What this exercise asks »
a) Please reproduce everything in the passage on tracking students' maths outcomes from "(ii) to study" down to "theology, or whatever).".
b) Answer these from the passage on tracking students' maths outcomes, one per line:
(i) In which school years are the harder maths modules to be chosen?
(ii) What could make early targets prove pessimistic?
(iii) What is called the most obvious short-term goal?
c) Go on with the passage on tracking students' maths outcomes, starting after its final sentence.

Text section »
So, it is worth keeping track of what they go on to do in Years 11/12 and beyond. (Find the data to show what the students went on to do *before* you started the current efforts; and set yourselves what seem like reasonable goals to you in your context – adjusting them if they prove optimistic/pessimistic. For example, it is worth aiming for *more* of each cohort

(i) to choose the harder maths modules in Years 11 and 12 (and maybe harder schools/colleges in Years 11/12),

(ii) to study harder maths-based courses at uni, and

(iii) for more of them to study maths itself at uni.

The target numbers for (iii) may be lower than for (ii), and (ii) may be lower than (i). And all three are statistical rather than deterministic (there are always oddballs who like maths – and benefit from additional provision; but who then go to study theology, or whatever).

Your early targets may prove either optimistic (if the other pressures are stronger than you thought), or pessimistic (if your provision is more effective than anticipated). But it still helps to set goals, and to think collectively about the outcomes.

3. But all this is long-term, and requires patience. So it is good to have some kind of short term goals.

Not knowing the local scene, I may be missing something. But the most obvious short-term goal is to make more systematic use of AMT competitions.

Supplied data »
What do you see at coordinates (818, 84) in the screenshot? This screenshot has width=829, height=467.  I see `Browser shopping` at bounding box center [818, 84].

Responses to the exercise »
a)
(ii) to study harder maths-based courses at uni, and

(iii) for more of them to study maths itself at uni.

The target numbers for (iii) may be lower than for (ii), and (ii) may be lower than (i). And all three are statistical rather than deterministic (there are always oddballs who like maths – and benefit from additional provision; but who then go to study theology, or whatever).

b)
(i) Years 11 and 12.
(ii) Provision that is more effective than anticipated.
(iii) Making more systematic use of AMT competitions.

c)
Enrichment is all very well; but it can lack a focus. While it should certainly not degenerate into “practising past papers” in the hope of getting a few more certificates than last year, if you devise a structure that suits local conditions, it should be aiming to convey the fact that “not knowing for sure” how to attack a problem is mathematically normal, and can be enjoyed as a challenge – and this should have a pay-off when faced with AMT multiple choice problems. (You may do this through a maths club; or through occasional class digressions/problems; or through an in school project competition/task – maybe with prizes for presentation as well as for math quality; or ….) Students may welcome the idea that one spin-off of your programme to help them *do a bit better* as an informal goal: they may then enjoy doing sample problems from time-to-time, and a couple of preparatory papers beforehand – and take the challenge seriously instead of lightly. It would be nice to think that, if you make an effort, and pitch things right, then this will show (statistically) in the school results. (Of course some individuals may be disappointed in their own outcomes; but they should learn that this is *not* deterministic – and then to see if they do better the next year.)

This offers a crude annual indicator as to whether you are having an impact.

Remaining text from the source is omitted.